▶ **Your goal**:
Rewrite the lines starting at the one that contains "The image size" and ending at the one that contains "(558, 303).", substituting "animated images" for "autoplay GIFs" and leaving everything else unchanged. Omit the pictures from your answer.
─── Record excerpts ───
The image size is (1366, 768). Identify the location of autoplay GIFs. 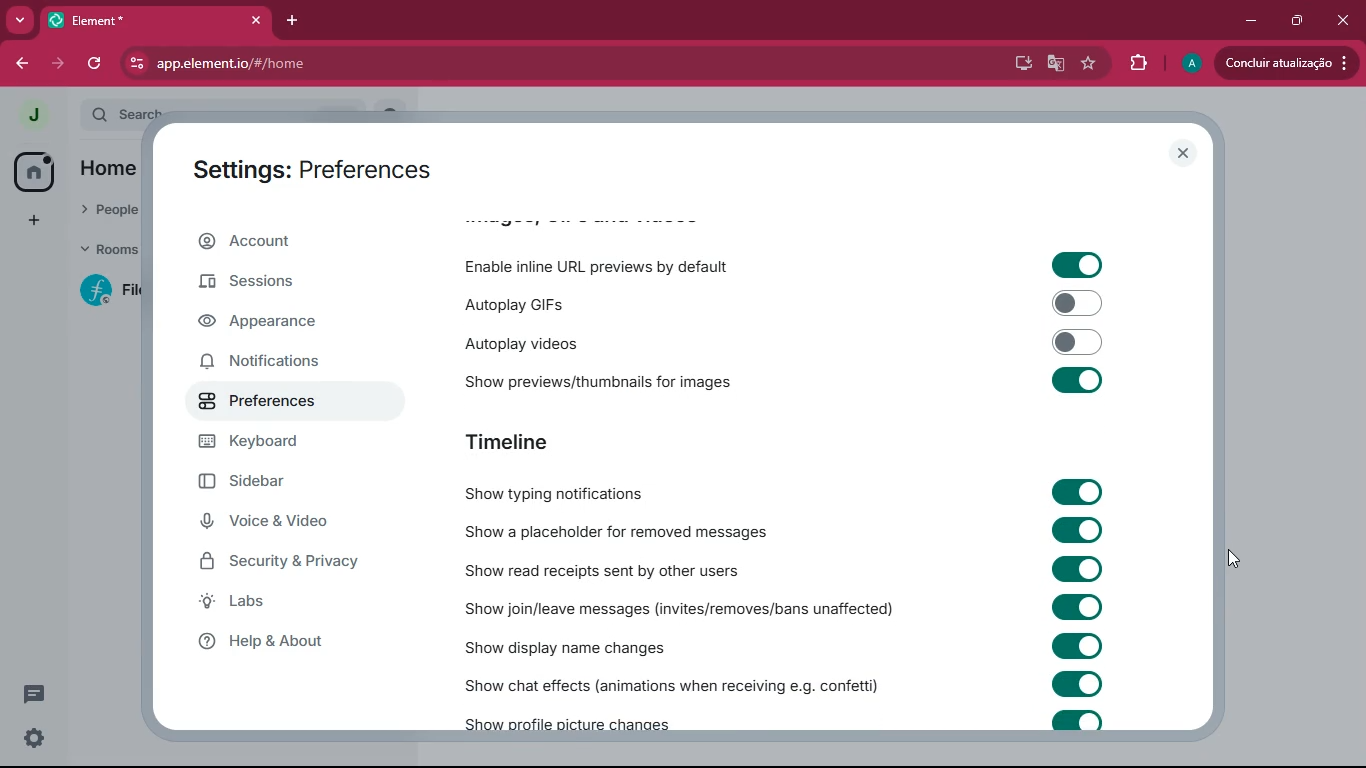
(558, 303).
───
─── Record excerpts ───
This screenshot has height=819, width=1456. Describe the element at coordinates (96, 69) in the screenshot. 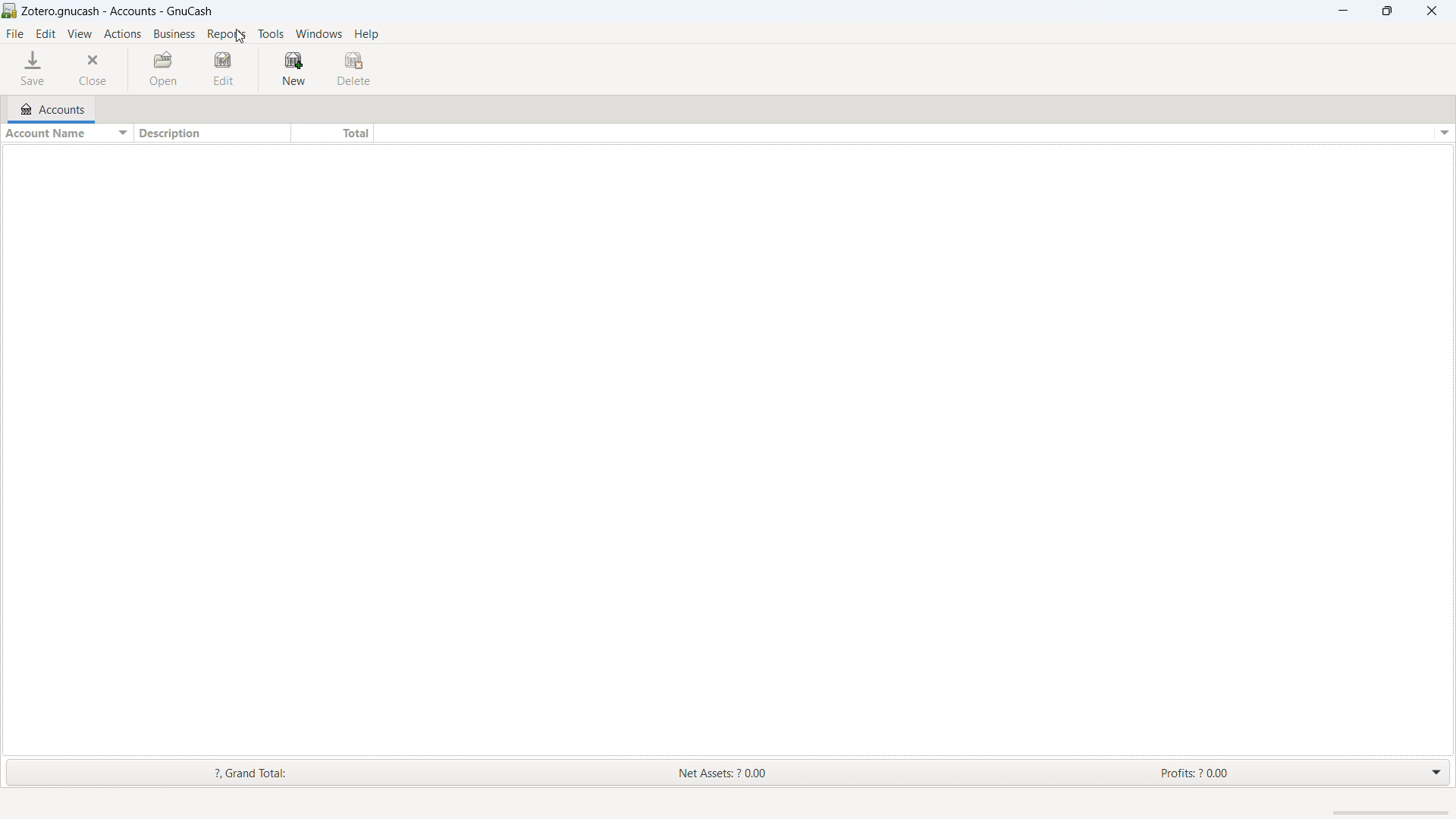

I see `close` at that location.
───
─── Record excerpts ───
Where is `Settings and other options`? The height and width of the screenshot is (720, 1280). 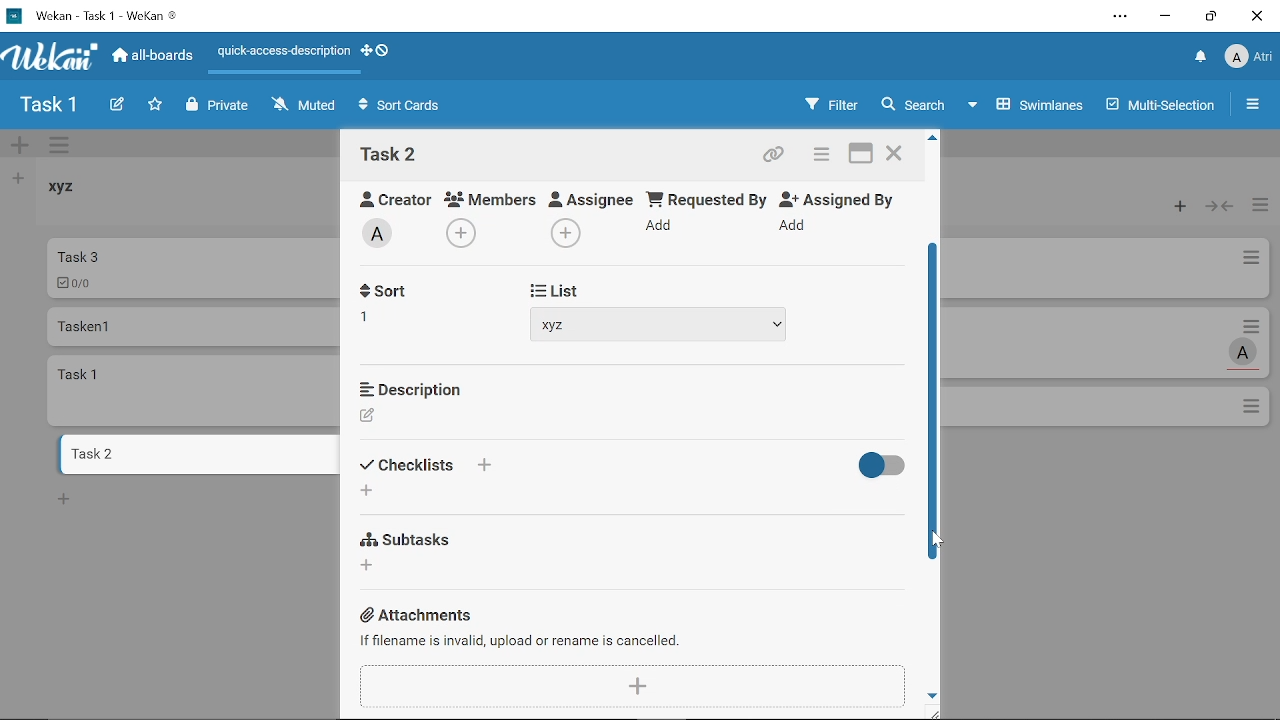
───
▶ **Task response**:
The image size is (1366, 768). Identify the location of animated images. 
(558, 303).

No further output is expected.